June 1, 2016 by Open Doors in Asia

Recent raids on Christians’ homes and churches in Kazakhstan seem to signal a “backward step,” following the positive strides made by the Kazakhstan President in recent years, according to a religious freedom expert in the country. Kevin White, research fellow and country director at the Almaty-based Religious Freedom and Business Foundation, says long-standing President Nursultan Nazarbayev’s positive remarks about Protestant Christianity mean nothing if the country continues to pressure Christians. The latest developments are, he said, “a shameful repudiation of Kazakhstan’s progress, a very discouraging setback.”

On March 25, raids took place at five buildings belonging to Almaty’s New Life Pentecostal Church and the homes of six church leaders as believers gathered on Good Friday. Then, on Easter Monday, a raid was carried out on the church office, during which all workers were forced to leave the building, and police seized financial documents, 54 computers, and local currency amounting to around $280, according to Human Rights Organization Forum 18. Form 18 reported that the raids were been approved in January, so it was unclear why authorities had waited until Easter to carry them out. A criminal investigation of the church, which is accused of fraud, had begun almost a year earlier, but the church had not been informed and now denies any wrongdoing. The pastor, Maxim Maximov, has since been forced to flee the country with his wife Larisa.

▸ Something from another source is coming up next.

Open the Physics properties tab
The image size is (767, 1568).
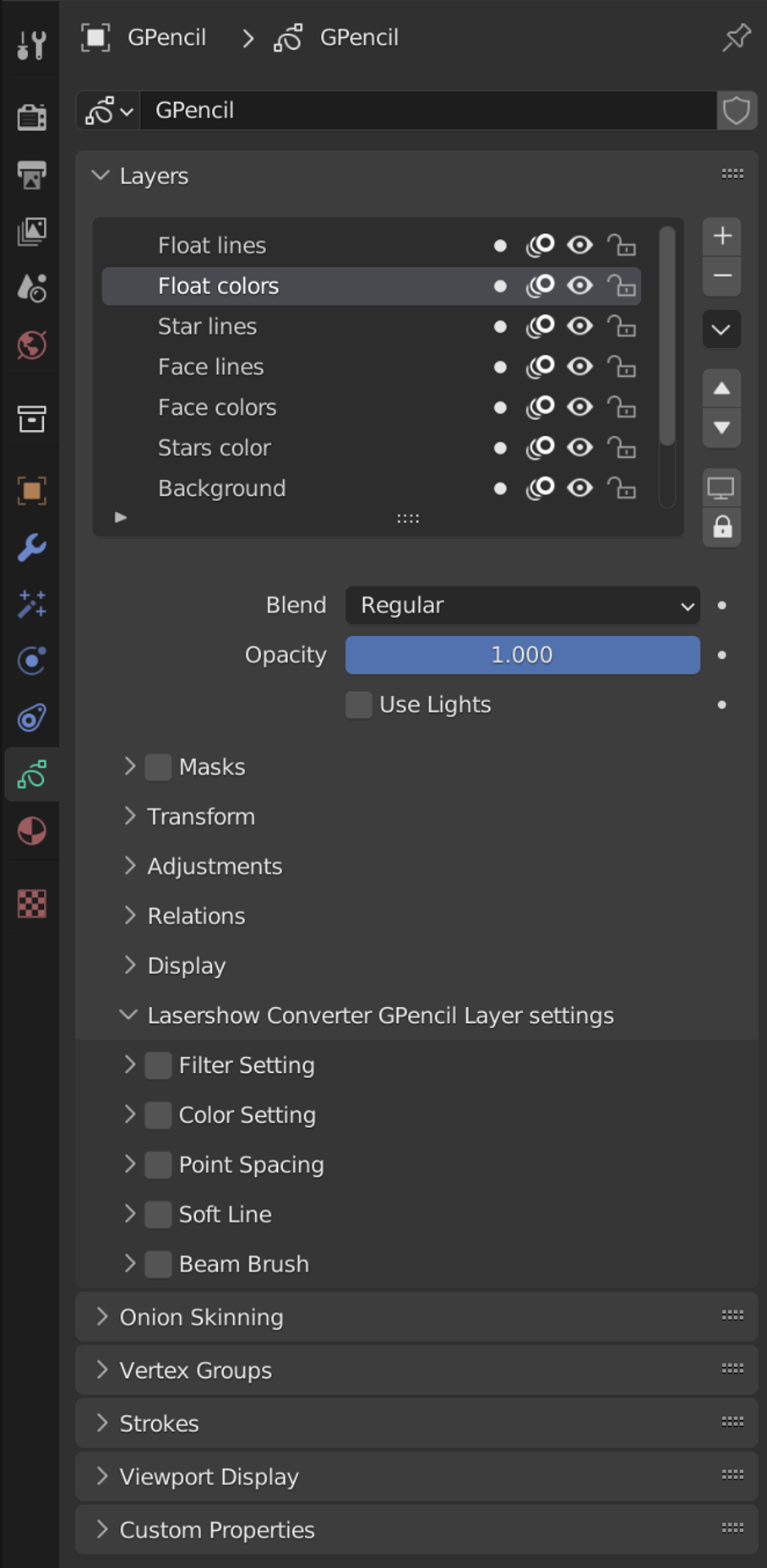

An anonymous charity worker at Almaty said the pressure on Christians in Kazakhstan is increasing slowly and subtly. “It doesn’t feel like it’s ongoing,” he said. “It’s always here and there that something happens, but not all over and not all the time. I don’t know, maybe it’s to create fear. But it doesn’t seem like there’s always a big raid on every church. It’s been getting tighter since 2005, when they brought in the first law to tighten religious freedom. That was the beginning; the next law came in 2007and then in 2011 came the more significant law with a lot of restrictions and new registration required for all religious groups. It’s getting tighter and tighter, but slowly.” As for the New Life church, “everything goes on as it did before,” according to the aid worker. “The church is not closed; people are going on like nothing happened,” he said. “Of course it was a traumatic experience and some people are more afraid, but they are getting used to it, especially at this church, which already had a lot of problems because it’s really famous and they have a great impact. I think because they are so popular, they are probably a bigger target.”

After the raids at New Life church, around 25 Protestant pastors met to discuss how they might protect themselves, their congregations, and the Church in Kazakhstan in general. One of the pastors cautioned that “We have to be ready because the police could raid any of our churches at any time!” Kazakhstan is No. 42 on the 2016 Open Doors World Watch List, which ranks the 50 countries where it is most difficult to live as a Christian.

Father, we pray for Christians in Kazakhstan as they face new setbacks to religious freedom there. Protect them from new laws that add restrictions and from unfounded accusations. Thank You that church activity continues for now, but heal them from the trauma and fear that have resulted from the raids. Holy Spirit, teach them from Your Word what it means to live as pilgrims and sojourners on this earth. Give them a clear vision of the glory set before them and the task at hand of spreading the gospel of Christ to their nation, a nation in great need. In the name of Jesus, the light of truth and grace in this world of spiritual darkness. Amen.